Key Points

  • Credit counseling agencies help you eliminate debt through a debt management plan.
  • Debt management plans are not the best solution for all types of debt because you must pay 100% of the balance within 60 months.
  • You save money through lower interest rates and waived fees.
5 Reasons Why Credit Counseling May Not Be the Best Option

High debt levels may create a situation where you cannot make your minimum debt payments and stay current on all your current expenses. No one wants to face a decision between paying a bill and buying essentials like food or medicine. When you reach this dilemma, the search for the right debt relief solution begins in earnest.

Online research will inevitably point you toward credit counseling.

How Does Credit Counseling Work?

Credit counseling agencies offer debt relief through a debt management plan or DMP. To qualify for the DMP, you must be financially able to repay the debt in full within 60 months. The program saves you money through creditor concessions, which often include lower interest rates and waived fees. Your monthly payment might be a little lower. However, because of the 5-year repayment requirement, many consumers find they must pay a higher amount each month to qualify for a DMP.

Aside from the potential higher monthly payment, several circumstances could make credit counseling less than ideal. These situations include the following:

  • Owe too much in credit card debt. There is no set minimum or maximum debt amount to qualify for credit counseling. However, most consumers have between $5,000 and $15,000 in credit card debt. Too much debt could make the payment requirement unrealistic based on your income.
  • Do not have enough income. A debt management plan (DMP) requires you to earn enough to pay all outstanding balances within five years. Creditors often reduce the interest rate and waive late fees to save you money. But you must eliminate the debt in no more than 60 months. If you are unable to keep up with the payment schedule and leave the program early, you lose any creditor concessions.
  • Earning too much money. The DMP begins with a free credit counseling session that evaluates your income and debt levels. If creditors believe you make enough to pay your bills fully without concessions, they will not agree to concessions, like lowering your interest rate or waiving fees.
  • Need credit availability. When you enroll in a DMP, the credit counseling agency creates a repayment plan and sends it to each creditor for approval. Creditors see all the enrolled accounts and the payment arrangements made for each. Leaving out a current debt or adding new debt while in the program could cause creditors to cancel their participation in your DMP, leaving you without the promised concessions.
  • Have the wrong type of debt. Not all debt qualifies for credit counseling. It is best for unsecured accounts with the original lender. Credit counseling will not help you manage secured debt like a car or home loan. It is also not effective for paying charge-offs or accounts sold to a debt buyer.

Final Thoughts

If credit counseling is not the best choice for your circumstances, debt settlement may be the answer. Debt settlement allows you to repay creditors for less than the total amount owed. The program does not require you to enroll every account, nor does it dictate how you manage your finances, giving you more control over your budget, debt elimination plan, and credit recovery.

FAQs

  • Will credit counseling ruin my credit?

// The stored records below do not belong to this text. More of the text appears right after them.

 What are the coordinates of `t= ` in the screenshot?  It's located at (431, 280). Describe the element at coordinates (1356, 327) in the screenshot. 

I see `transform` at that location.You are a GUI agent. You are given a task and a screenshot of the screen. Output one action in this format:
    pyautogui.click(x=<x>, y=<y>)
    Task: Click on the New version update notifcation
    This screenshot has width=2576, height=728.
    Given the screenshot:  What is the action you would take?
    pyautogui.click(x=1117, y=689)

    All debt relief options have a negative impact on your credit. Signing up for a debt management program will result in creditors closing enrolled accounts, which could reduce the length of your credit history. Your credit will rebound as you make payments on other debts to rebuild your credit.

  • Is it better to pay off my debt in full or settle for less than I owe?

    Credit counseling requires you to repay debts in full within five years. Debt settlement allows you to repay creditors less than the total balance owed within three to five years. You save money with credit counseling when creditors lower your interest rate or waive late fees, which typically does not save you as much cash as debt settlement.

  • How long will credit counseling stay on my credit file?

    When you sign up for a debt management program, the credit counseling agency puts a notation on your credit file. The credit counseling notation remains as long as you are in the program, which is a maximum of five years. Any late payments, however, stays on your report for seven years.